Figure 2. A Vad1 RCK/p54 Homolog Plays a Role in Repression of Autophagy and Virulence in C. neoformans.

Figure 2

(a, b) Indicated strains were observed in mid-log phase, starvation in phosphate-buffered saline (PBS), pH 7.4 (starv) or in the presence of rapamycin by differential interference contrast microscopy (DIC) for the presence of autophagic bodies (AB, white arrows) and quantified in 200 cells per condition by DIC in n=3 independent experiments. Chi square analysis: *** p < 0.001.

(c) Autophagic flux determined by 35S pulse-labeling of cells followed by precipitation in 10% tricholoroacetic acid (TCA) at indicated times followed by measurement of TCA-soluble peptides by liquid scintillography.. Autophagic flux was determined for the indicated strains in mid-log phase (wild type [WT], Δvad1) or in mid-log cells in the presence of rapamycin (+Rap) for indicated times. Time points n=3 +/− SEM.

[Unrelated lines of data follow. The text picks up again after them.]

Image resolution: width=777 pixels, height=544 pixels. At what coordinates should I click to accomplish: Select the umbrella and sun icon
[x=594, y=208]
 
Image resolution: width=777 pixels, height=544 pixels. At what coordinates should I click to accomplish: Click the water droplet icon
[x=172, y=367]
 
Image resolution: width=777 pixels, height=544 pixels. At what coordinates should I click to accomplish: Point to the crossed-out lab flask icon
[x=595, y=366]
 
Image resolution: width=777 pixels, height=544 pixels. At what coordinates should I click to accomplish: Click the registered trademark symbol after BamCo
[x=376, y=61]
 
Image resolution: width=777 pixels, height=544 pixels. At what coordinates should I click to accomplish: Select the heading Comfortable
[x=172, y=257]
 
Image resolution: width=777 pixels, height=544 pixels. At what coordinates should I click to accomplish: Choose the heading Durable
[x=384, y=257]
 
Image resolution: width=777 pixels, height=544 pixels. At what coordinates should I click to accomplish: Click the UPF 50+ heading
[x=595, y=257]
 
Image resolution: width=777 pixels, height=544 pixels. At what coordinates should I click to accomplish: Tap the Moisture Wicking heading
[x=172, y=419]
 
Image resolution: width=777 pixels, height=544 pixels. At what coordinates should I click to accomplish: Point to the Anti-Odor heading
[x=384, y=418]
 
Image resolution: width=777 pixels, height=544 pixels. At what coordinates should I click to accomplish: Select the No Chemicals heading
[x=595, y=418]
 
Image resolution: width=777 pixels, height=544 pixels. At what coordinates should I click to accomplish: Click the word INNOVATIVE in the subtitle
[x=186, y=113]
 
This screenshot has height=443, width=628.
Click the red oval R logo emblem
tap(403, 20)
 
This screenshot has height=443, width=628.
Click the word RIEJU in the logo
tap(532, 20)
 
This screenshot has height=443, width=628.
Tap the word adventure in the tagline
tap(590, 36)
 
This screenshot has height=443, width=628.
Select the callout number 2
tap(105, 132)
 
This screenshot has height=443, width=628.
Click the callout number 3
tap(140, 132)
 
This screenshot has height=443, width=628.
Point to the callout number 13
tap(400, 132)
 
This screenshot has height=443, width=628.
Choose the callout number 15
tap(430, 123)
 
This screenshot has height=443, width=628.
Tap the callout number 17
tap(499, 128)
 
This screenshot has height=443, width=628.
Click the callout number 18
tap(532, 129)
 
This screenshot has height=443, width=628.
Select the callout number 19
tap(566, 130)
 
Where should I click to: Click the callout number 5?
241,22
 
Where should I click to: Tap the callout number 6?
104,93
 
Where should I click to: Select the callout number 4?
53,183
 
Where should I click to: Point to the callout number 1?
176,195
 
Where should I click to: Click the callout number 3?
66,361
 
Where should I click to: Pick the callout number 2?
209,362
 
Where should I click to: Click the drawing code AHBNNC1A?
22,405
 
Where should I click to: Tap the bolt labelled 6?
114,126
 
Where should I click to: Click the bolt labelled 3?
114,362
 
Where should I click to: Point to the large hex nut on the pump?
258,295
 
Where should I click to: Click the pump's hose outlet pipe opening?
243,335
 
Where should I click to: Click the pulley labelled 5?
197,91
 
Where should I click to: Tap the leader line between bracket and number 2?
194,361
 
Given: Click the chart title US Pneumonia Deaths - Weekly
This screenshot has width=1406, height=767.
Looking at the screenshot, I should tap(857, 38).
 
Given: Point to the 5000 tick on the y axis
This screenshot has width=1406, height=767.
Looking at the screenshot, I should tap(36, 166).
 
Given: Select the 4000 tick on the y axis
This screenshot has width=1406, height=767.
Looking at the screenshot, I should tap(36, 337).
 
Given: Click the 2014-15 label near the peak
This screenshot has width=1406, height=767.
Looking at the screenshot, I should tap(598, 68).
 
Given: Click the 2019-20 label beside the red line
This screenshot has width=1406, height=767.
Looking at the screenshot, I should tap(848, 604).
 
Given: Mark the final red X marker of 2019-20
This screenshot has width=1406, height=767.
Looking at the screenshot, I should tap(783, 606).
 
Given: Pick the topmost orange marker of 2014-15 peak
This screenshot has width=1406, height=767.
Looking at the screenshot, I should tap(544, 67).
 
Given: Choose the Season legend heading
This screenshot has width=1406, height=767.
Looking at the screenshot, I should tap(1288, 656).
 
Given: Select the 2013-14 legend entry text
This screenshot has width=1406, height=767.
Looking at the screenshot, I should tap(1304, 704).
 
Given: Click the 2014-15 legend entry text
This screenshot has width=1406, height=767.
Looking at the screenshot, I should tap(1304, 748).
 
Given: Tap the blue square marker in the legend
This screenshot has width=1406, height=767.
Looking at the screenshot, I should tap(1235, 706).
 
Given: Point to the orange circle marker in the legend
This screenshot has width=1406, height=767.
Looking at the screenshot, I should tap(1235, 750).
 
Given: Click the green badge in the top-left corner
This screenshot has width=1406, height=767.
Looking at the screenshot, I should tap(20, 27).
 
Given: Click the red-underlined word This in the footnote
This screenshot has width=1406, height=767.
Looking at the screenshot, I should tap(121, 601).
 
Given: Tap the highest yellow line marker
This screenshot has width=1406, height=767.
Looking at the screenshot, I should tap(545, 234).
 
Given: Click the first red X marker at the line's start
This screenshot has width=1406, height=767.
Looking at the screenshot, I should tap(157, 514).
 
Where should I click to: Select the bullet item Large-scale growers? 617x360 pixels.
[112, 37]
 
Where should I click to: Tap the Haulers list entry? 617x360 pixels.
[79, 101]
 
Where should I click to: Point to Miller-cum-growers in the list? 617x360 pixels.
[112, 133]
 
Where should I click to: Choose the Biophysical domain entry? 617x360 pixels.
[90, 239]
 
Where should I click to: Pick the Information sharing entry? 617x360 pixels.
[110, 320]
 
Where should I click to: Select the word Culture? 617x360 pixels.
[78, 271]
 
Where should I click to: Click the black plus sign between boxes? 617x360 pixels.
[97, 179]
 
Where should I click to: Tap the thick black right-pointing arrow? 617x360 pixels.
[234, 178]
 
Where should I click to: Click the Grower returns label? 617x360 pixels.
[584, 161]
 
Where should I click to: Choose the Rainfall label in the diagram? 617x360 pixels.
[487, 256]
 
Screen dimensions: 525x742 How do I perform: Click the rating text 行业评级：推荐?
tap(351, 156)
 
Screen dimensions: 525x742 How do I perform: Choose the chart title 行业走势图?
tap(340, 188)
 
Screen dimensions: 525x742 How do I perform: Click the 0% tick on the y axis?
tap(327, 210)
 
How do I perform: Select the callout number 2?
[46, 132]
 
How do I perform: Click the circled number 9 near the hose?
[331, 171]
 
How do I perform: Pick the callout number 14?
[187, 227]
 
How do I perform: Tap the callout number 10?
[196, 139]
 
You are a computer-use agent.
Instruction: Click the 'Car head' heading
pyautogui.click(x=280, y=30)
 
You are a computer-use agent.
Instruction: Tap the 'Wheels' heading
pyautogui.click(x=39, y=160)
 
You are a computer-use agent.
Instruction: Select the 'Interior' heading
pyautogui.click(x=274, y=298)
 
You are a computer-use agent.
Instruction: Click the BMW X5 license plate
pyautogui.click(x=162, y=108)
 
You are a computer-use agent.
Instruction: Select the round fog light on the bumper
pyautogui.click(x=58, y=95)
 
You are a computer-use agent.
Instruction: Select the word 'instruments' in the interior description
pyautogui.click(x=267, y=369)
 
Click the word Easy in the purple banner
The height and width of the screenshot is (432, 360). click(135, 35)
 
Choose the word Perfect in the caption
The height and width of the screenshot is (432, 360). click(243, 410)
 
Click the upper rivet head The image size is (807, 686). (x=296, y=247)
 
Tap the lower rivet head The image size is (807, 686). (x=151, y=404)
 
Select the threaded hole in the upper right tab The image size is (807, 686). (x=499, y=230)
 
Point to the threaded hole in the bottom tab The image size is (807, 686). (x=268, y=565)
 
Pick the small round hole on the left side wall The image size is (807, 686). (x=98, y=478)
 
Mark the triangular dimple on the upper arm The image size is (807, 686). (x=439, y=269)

(d) Lysate of mid-log phase cells either treated (+) or untreated (−) with rapamycin or after starvation in PBS, pH 7.4 (starv) were subjected to urea electrophoresis and detected on western blot using an anti-Atg8 rabbit antibody. Lower arrow indicates lipidated Atg8 bands. Lower panel represents results of n=3 independent experiments +/− SD. * p < 0.05; ** p < 0.01

(e) Autophagic flux in starved cells was determined as in (a). C. neoformans expressing empty vector strain #1 (EV-1) and VAD1 overexpressing vector, strain #1 (OE-1). Time points n=3 +/− SEM.

(f) Fungal cell survival under starvation conditions. Strains were starved by incubation in PBS, pH 7.4, for the indicated times, followed by live cell determination using an assay of colony-forming units (CFU). C. neoformans expressing empty vector strain #1 and #2 (EV-1 and 2) and VAD1 overexpressing vector (under the ACT1 promoter), strain #1 and 2 (OE-1 and 2). Time points n=3 +/− SE.

(g) Fungal survival in macrophages. Indicated strains were opsonized with 40% mouse serum, phagocytosed using a J774.16 cell line induced by IFNG/IFN-γ, and fungal viability measured by CFU. Time points n=3 +/− SEM.

(h) Mouse mortality after cryptococcal infection. Indicated strains (1 × 106 CFU) were inoculated intravenously into 10 female Swiss-Albino mice for each strain and followed until moribund. n=10 mice per group.